Comeback of the Year -- This year's Meep winner for Comeback of the Year was the month of February. In 2008, February got confused and added an extra day. Recovering from this "leap year," February returned strong in 2009 and reclaimed its recognizable 28 day format! Congrats, February!
Best Change -- The Meep for Best Change 2009 goes to The Tonight Show. Realizing that Jay Leno had become stale and was no longer funny, NBC, in the wisest move in the network's history, gave control of The Tonight Show over to Conan O'Brien. People who enjoyed laughter cheered at the change. As one judge proclaimed, "Giving The Tonight Show to Conan O'Brien is simply the right move. Not even NBC could screw that up."
Now, back to our awards show. Unfortunately, we are running late,so we will have to skip over the tribute to Nicole Richie's magic baby born on September 9, 2009. Little Sparrow James Midnight Madden weighed in at 7 lbs 14 oz. The magic trick was that the baby weighed 2 ounces MORE than mom Nicole!
Even though we are running late, we will still have a collection of 2009 hits, including LoveGame by Lady GaGa, Boom Boom Pow by the Black Eyed Peas, and Beautiful by Akon. The music will be accompanied with an interpretive dance performance by The Mr. T look-a-like dancers.
Worst Job of the Year -- The Meep for Worst Job of the Year goes to the burgeoning career of "bonejacking." These "bonejackers" are hired by the uber-wealthy to travel back in time to snatch people the moment before their death to use as substitute bodies. The main "bonejacker" is epitomized by Mick Jagger. Accepting the award is none other than Mick Jagger. "Uhh... Thanks? What's going on? Why was I thawed out for this?"
And finally, our last award of the evening...
But first... we have just learned that the award for Worst Job of the Year has been rescinded. Apparently "bonejackers" do not exist. It was all a movie called Freejack that was set in the year 2009. My bad...
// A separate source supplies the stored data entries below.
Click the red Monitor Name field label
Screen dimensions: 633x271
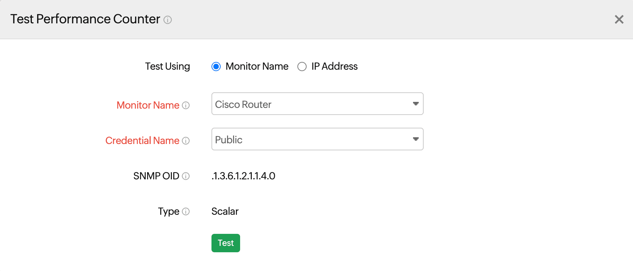point(148,105)
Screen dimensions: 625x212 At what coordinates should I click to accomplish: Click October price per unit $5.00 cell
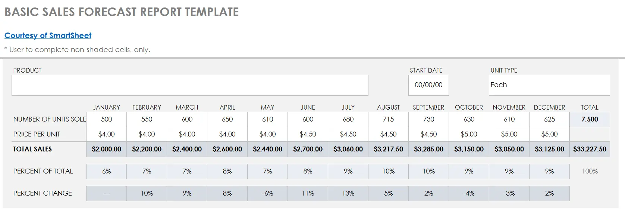(x=469, y=134)
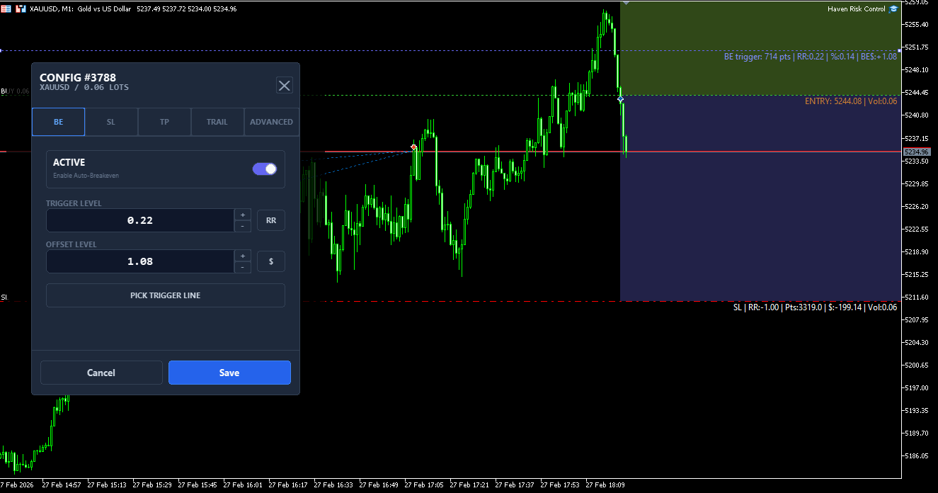Click the Haven Risk Control graduation cap icon

[x=893, y=9]

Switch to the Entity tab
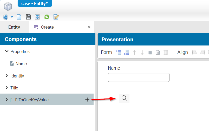click(14, 27)
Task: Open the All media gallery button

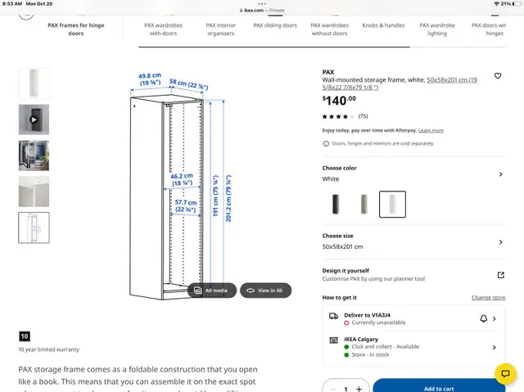Action: point(212,291)
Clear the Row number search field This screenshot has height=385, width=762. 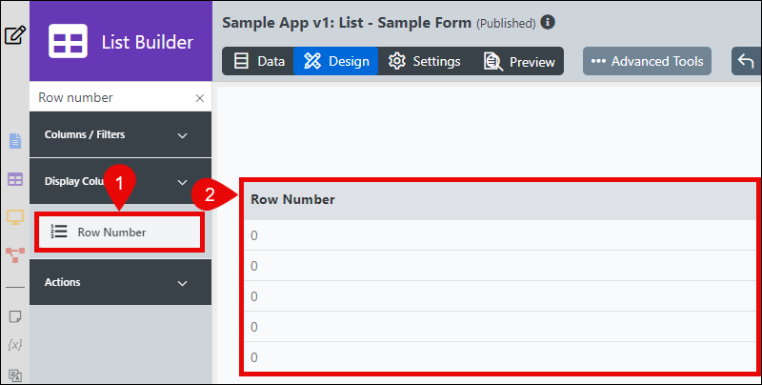[200, 98]
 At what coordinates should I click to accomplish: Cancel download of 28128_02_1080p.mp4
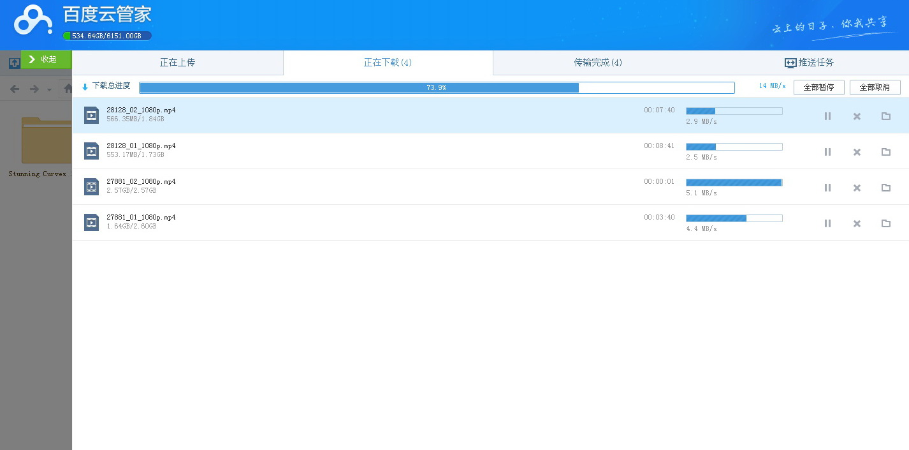click(857, 116)
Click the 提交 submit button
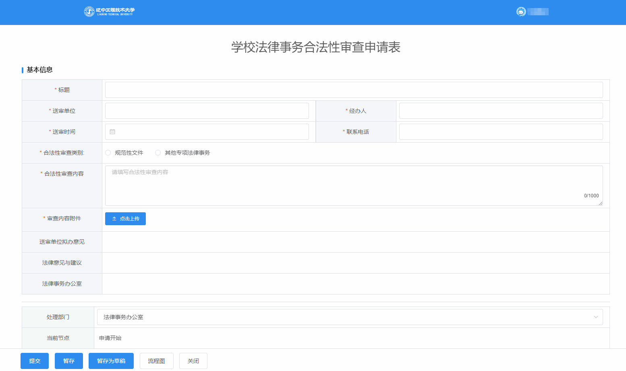The width and height of the screenshot is (626, 371). (x=35, y=361)
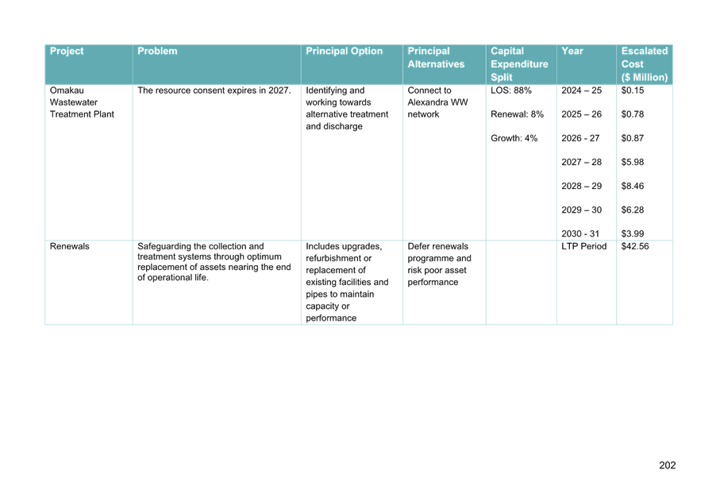Click the Defer renewals programme alternative text
Image resolution: width=720 pixels, height=497 pixels.
click(439, 264)
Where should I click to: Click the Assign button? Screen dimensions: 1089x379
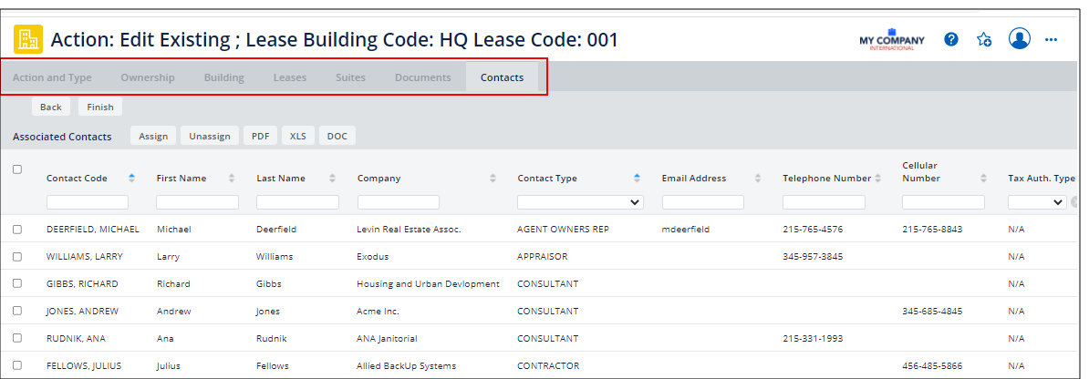coord(153,136)
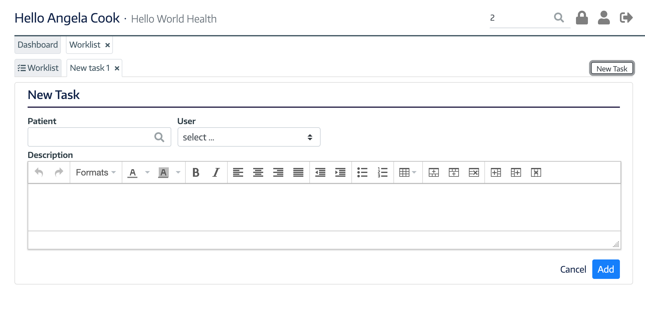This screenshot has width=645, height=319.
Task: Insert a bullet list
Action: point(362,172)
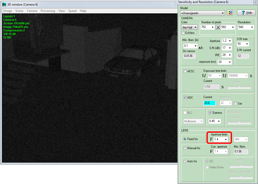
Task: Enable the AESC checkbox
Action: pyautogui.click(x=185, y=71)
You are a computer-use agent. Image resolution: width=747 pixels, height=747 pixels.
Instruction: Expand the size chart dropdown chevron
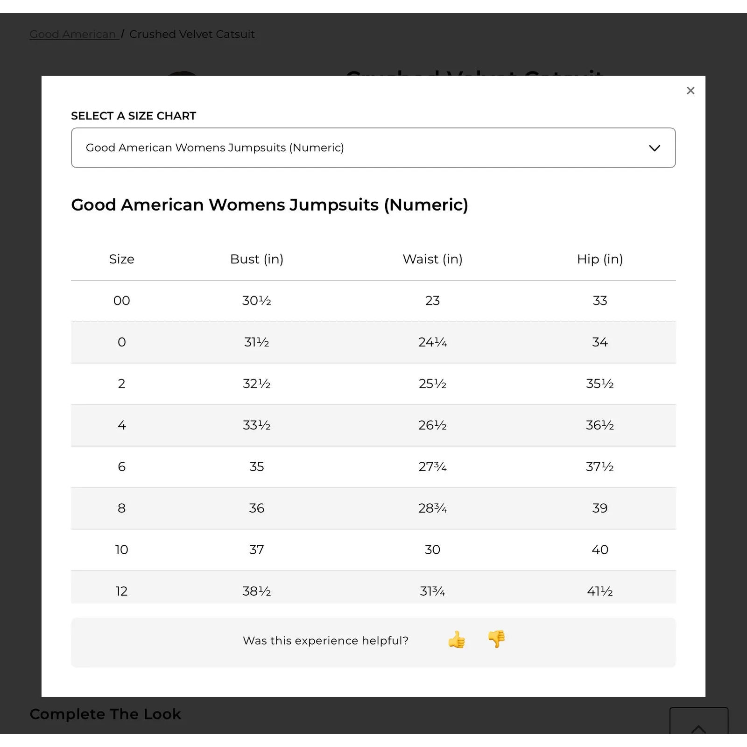coord(655,148)
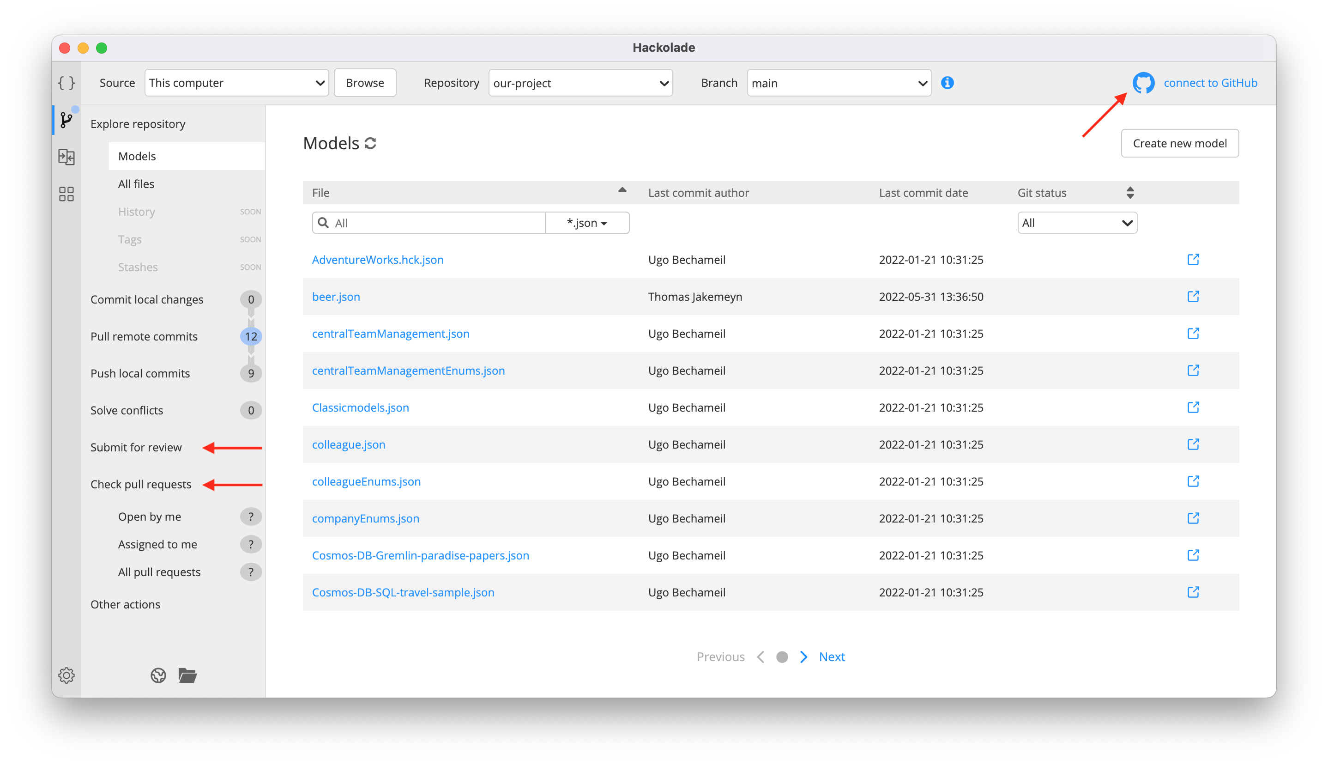Click Next page navigation button
This screenshot has height=766, width=1328.
(831, 657)
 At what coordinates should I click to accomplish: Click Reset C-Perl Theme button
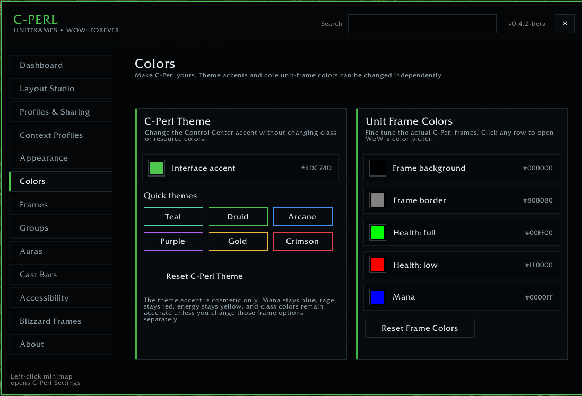tap(205, 276)
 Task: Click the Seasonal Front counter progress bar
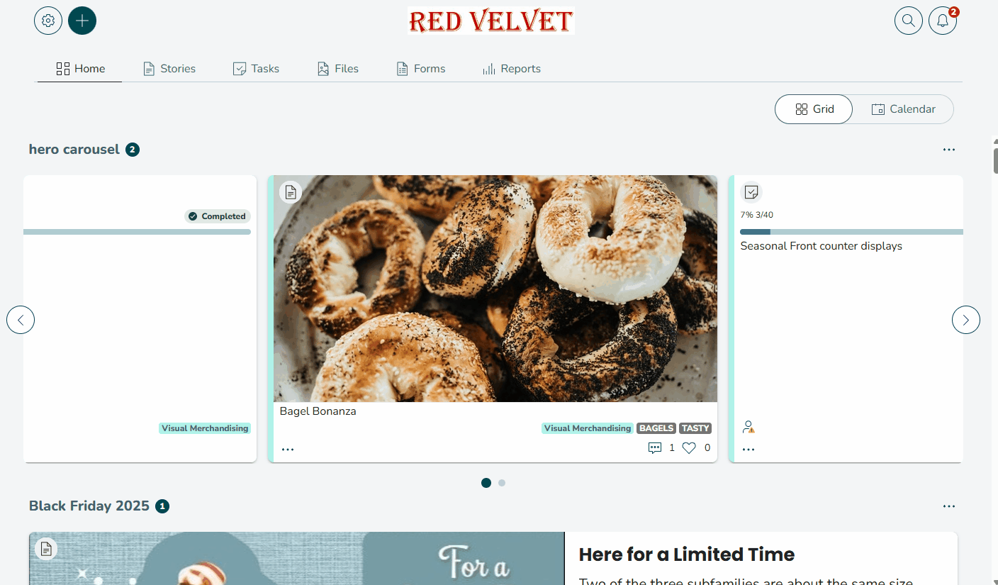[851, 232]
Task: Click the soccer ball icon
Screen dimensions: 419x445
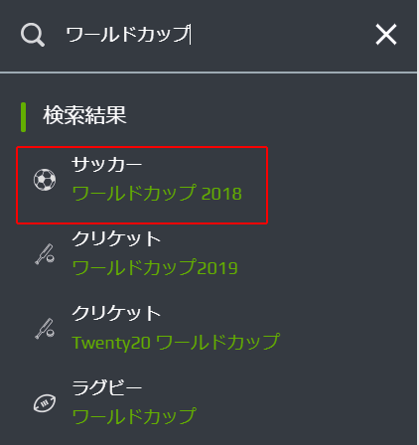Action: (x=45, y=180)
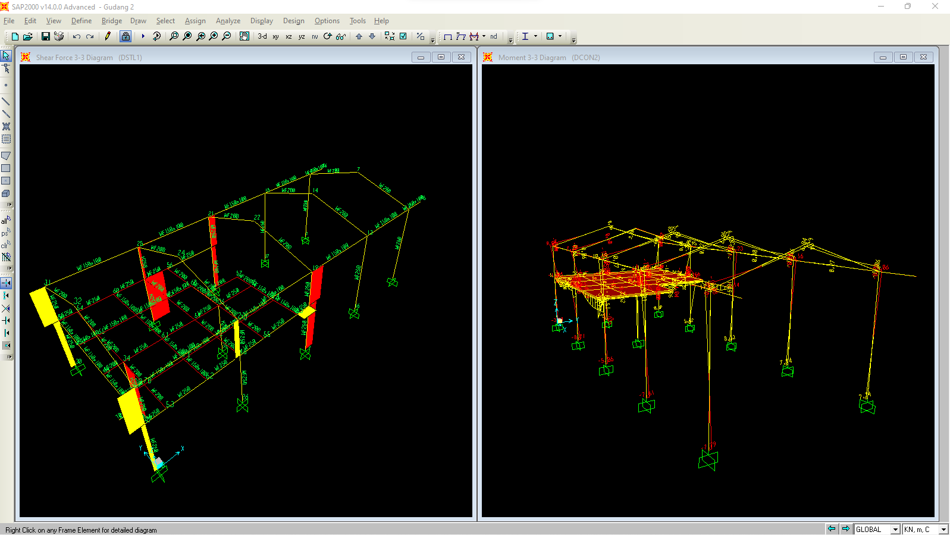Switch to the 3-d view
The height and width of the screenshot is (535, 950).
(x=262, y=36)
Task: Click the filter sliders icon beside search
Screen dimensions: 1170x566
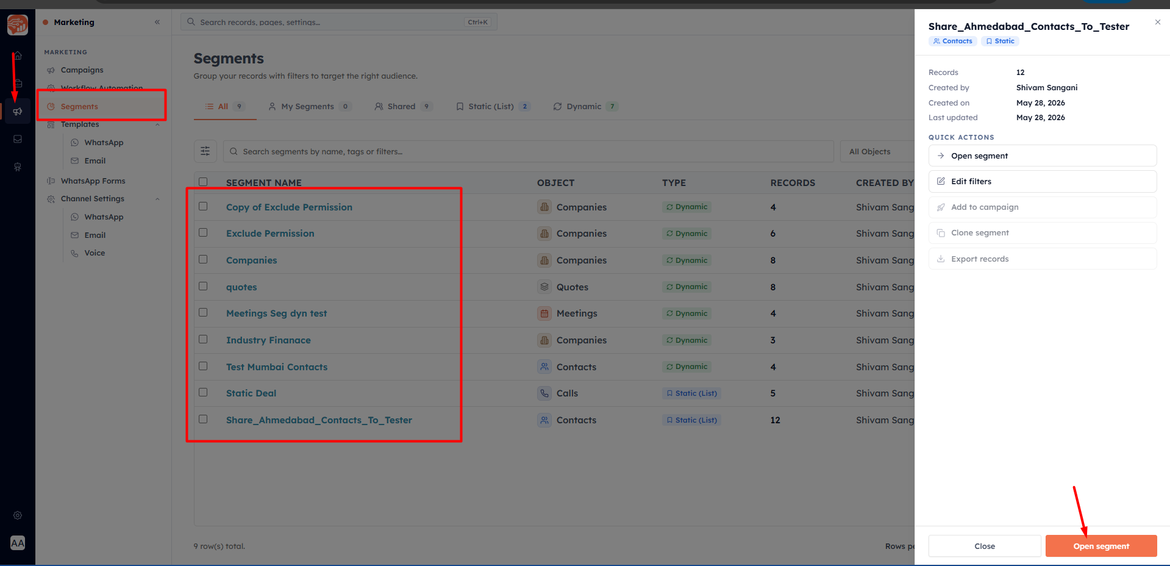Action: coord(205,151)
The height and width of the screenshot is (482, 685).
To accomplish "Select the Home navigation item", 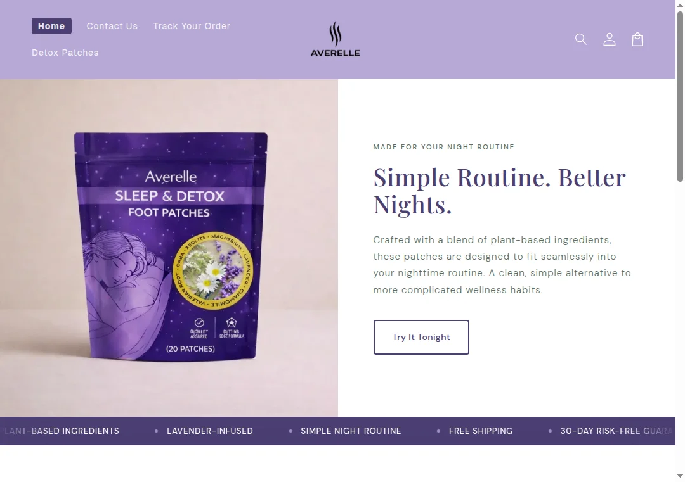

Now, our last award of the evening...
Roman Numeral of the Year -- The Meep Award for Roman Numeral of the Year goes to M! In a very close race between M, I, and X, M was able to use its strength to overpower its competitors. By cloning himself, M laid the smack down on I and X and walked away with the Meep! Here to accept the award, L! "I'm sorry, but M was not able to be here tonight. He wanted to, but he was too busy assisting a person who was eating a Five Guys burger for the first time. While many people consider myself and M to be lovers, we are simply close friends who are sharing a loft with our college buddies N and O. Granted, M and myself tend to hang out in the same circles more often than N and O, but that is simply because N and O were not deemed cool enough by the Romans to be used as a number as well. but, if you see us hitting the clubs in your town, you can just call out, 'Hey, LMNO! How are you four doing?' We don't mind being associated with each other, but we are separate entities. Please respect our individuality. Thank you. Oh, hey, I just got a text from M. He wants me to say something to the Academy,
"Mmmmmmmmm, 2009. Thank you for the Meep!"